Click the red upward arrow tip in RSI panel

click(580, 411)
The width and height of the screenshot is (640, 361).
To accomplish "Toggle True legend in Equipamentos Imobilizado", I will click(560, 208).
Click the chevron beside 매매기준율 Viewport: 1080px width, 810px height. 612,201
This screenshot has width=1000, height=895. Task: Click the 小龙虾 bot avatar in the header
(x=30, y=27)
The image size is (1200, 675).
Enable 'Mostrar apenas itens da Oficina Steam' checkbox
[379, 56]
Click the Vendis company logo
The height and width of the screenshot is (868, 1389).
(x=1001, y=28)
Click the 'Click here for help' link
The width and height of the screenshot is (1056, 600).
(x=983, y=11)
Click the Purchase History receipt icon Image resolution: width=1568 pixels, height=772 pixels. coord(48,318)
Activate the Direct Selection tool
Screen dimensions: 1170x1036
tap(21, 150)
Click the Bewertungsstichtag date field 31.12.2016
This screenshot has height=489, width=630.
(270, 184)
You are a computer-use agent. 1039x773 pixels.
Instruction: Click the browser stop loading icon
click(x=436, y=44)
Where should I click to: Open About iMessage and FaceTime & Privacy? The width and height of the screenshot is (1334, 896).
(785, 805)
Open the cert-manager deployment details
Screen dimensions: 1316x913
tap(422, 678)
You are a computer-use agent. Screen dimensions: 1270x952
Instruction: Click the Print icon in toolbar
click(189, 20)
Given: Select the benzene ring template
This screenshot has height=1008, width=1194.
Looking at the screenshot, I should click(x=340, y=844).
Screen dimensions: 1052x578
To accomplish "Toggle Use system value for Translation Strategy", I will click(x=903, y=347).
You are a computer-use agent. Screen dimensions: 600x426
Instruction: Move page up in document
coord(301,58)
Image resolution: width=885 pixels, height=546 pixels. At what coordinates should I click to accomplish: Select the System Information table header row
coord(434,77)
==========
## TASK
Beginning at the line that contains "You are a computer-use agent. 1039x773" and running through the end of the listing, can you swap "Instruction" for "Command" everywhere it appears and give back only those lines, otherwise unchanged?

## EXPECTED ANSWER
You are a computer-use agent. 1039x773 pixels.
Command: Click the browser stop loading icon
click(x=436, y=44)
Where should I click to: Open About iMessage and FaceTime & Privacy? The width and height of the screenshot is (1334, 896).
(785, 805)
Open the cert-manager deployment details
Screen dimensions: 1316x913
tap(422, 678)
You are a computer-use agent. Screen dimensions: 1270x952
Command: Click the Print icon in toolbar
click(189, 20)
Given: Select the benzene ring template
This screenshot has height=1008, width=1194.
Looking at the screenshot, I should click(x=340, y=844).
Screen dimensions: 1052x578
To accomplish "Toggle Use system value for Translation Strategy", I will click(x=903, y=347).
You are a computer-use agent. Screen dimensions: 600x426
Command: Move page up in document
coord(301,58)
Image resolution: width=885 pixels, height=546 pixels. At what coordinates should I click to accomplish: Select the System Information table header row
coord(434,77)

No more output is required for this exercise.